Dr. Donner is currently a member of the Scientific Advisory Committee on Bioavailability and Bioequivalence at Health Canada and serves on the Advisory Board of the online journal Trials. He served as Statistical Editor of the American Journal of Epidemiology from 1991-1999 and is a past president of the Biostatistics Section of the Statistical Society of Canada.
Nicholas Horton
Nicholas Horton received his doctorate in Biostatistics, with minors in Psychosocial Comorbidity and Theoretical Statistics from the Harvard School of Public Health in 1999. He is an Associate Professor of Mathematics and Statistics at Smith College in Northampton, Massachusetts. His research interests are in longitudinal regression models and missing data methods, with applications in psychiatric epidemiology and substance abuse research. Nick has also been active in a project to develop methods to combine information from multiple source or informant reports. Recently he and his students at Smith have been undertaking a review of statistical methods used in the medical literature, and the implications of this increasing sophistication on statistical and medical education. He was formerly the statistician for the Black Women's Health Project. Nick's group at Smith is also the home of statistics haiku project.

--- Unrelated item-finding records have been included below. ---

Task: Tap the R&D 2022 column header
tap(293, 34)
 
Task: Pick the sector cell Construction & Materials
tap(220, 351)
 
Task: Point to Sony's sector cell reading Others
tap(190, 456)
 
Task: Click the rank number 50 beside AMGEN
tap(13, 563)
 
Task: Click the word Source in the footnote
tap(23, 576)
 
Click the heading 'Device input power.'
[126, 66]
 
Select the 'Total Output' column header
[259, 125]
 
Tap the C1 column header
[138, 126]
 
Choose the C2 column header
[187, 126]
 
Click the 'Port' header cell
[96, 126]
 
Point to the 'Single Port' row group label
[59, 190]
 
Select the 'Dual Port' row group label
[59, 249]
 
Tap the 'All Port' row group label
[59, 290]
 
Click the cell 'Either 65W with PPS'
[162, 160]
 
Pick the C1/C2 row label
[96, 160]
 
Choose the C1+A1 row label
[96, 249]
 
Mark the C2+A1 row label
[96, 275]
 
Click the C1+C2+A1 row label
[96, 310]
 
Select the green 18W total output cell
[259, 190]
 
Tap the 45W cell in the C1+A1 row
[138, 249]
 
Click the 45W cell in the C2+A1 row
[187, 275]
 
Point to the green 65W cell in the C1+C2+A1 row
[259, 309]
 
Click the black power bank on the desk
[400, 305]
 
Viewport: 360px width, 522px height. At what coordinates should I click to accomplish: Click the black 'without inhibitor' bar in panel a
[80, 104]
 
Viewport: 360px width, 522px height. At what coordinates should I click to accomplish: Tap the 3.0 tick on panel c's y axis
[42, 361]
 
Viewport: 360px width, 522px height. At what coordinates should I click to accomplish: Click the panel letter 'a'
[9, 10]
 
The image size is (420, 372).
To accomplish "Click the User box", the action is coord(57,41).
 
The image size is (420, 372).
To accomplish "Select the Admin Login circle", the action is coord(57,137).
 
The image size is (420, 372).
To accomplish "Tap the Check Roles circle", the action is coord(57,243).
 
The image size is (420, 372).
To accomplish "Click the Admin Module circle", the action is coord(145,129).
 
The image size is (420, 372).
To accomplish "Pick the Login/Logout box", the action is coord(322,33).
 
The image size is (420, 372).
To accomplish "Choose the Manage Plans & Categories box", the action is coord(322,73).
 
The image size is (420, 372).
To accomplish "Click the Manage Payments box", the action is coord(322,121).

He collaborates with researchers at Harvard University, Boston Medical Center, University of Washington, Thomas Jefferson University, Yale and with projects in Tanzania and Russia, and regularly serves on NIH review committees. He has co-authored more than 80 papers in the statistical methodology, clinical research, health services and statistical education research literature.
Kerrie Mengersen
Kerrie Mengersen currently holds a Research Chair in Statistics, and is Director of the Science Research Centre at QUT and Program Director for Bayesian Learning in the ARC Centre of Excellence in Complex Dynamic Systems and Control. She is an Accredited Member of the Statistical Society of Australia (2001), an elected Fellow of the Royal Statistical Society (2004), an elected Fellow of the Institute for Mathematical Sciences (2005), and a long-term member of the International Biometrics Society and International Society for Bayesian Analysis. She is currently Editor of the Australian and New Zealand Journal of Statistics.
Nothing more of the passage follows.